__TASK OBJECTIVE__. Could you repeat the entries below exactly, but only from the line with "The image size is (1284, 653)." through the line with "Where should I click to: Select", and without any picture?

------ DATA SUPPLIED ------

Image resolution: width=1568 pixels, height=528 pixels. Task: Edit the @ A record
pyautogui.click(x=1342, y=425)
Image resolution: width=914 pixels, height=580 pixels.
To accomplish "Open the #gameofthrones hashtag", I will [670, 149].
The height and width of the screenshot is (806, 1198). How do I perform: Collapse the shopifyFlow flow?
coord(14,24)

------
------ DATA SUPPLIED ------

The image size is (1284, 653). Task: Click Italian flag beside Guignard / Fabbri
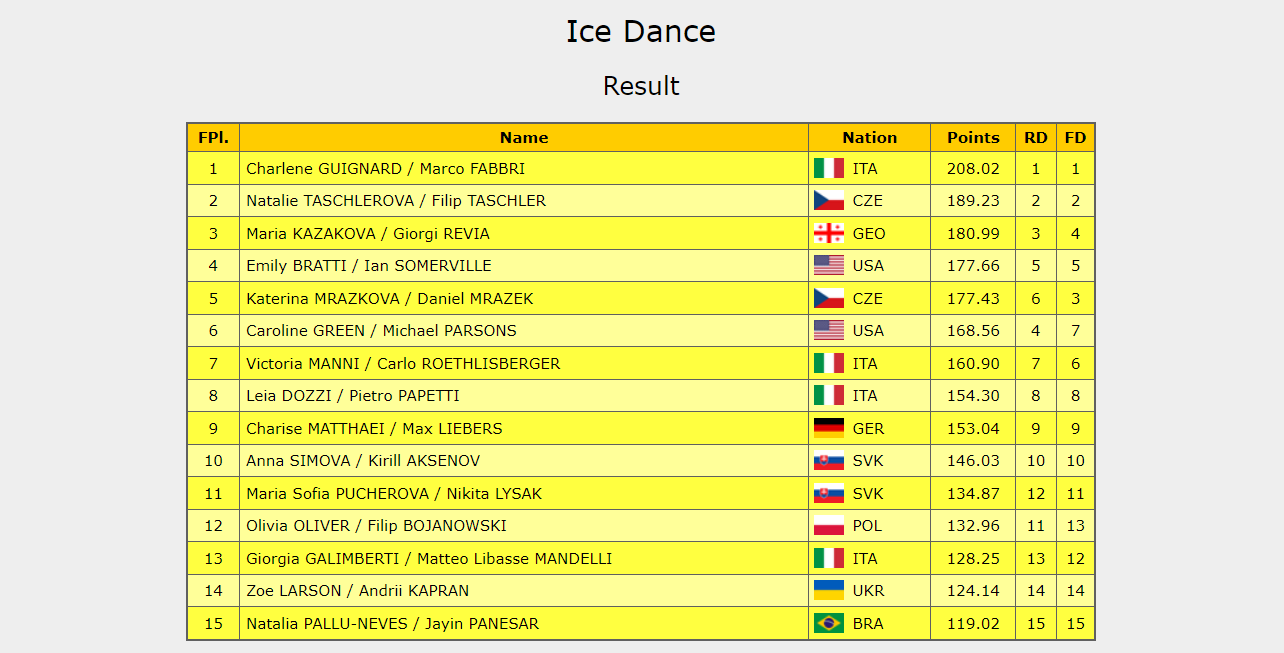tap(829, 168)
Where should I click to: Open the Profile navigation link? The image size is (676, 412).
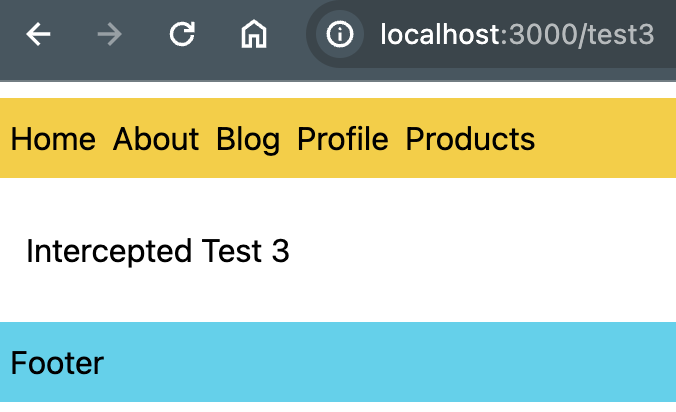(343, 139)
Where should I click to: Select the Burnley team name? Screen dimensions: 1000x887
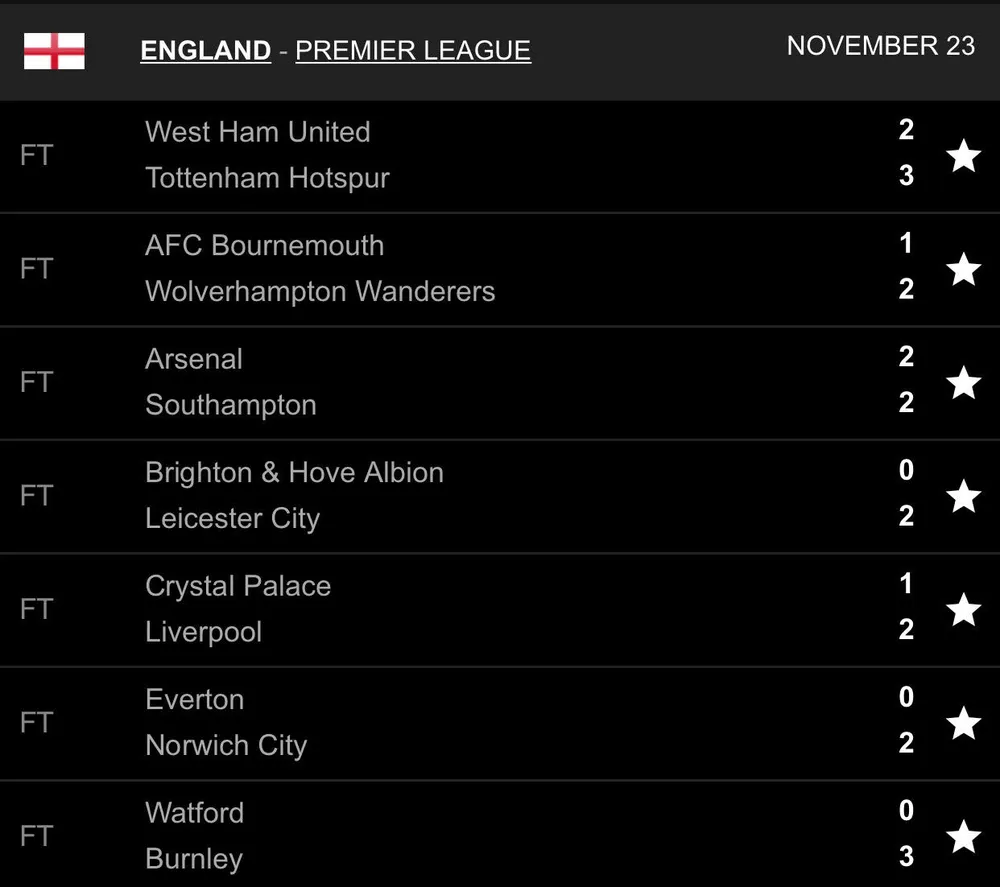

------

__EXERCISE OUTPUT__.
The image size is (1284, 653). Task: Click Italian flag beside Guignard / Fabbri
tap(829, 168)
Where should I click to: Open the Profile navigation link? The image size is (676, 412).
(343, 139)
Where should I click to: Select the Burnley team name? Screen dimensions: 1000x887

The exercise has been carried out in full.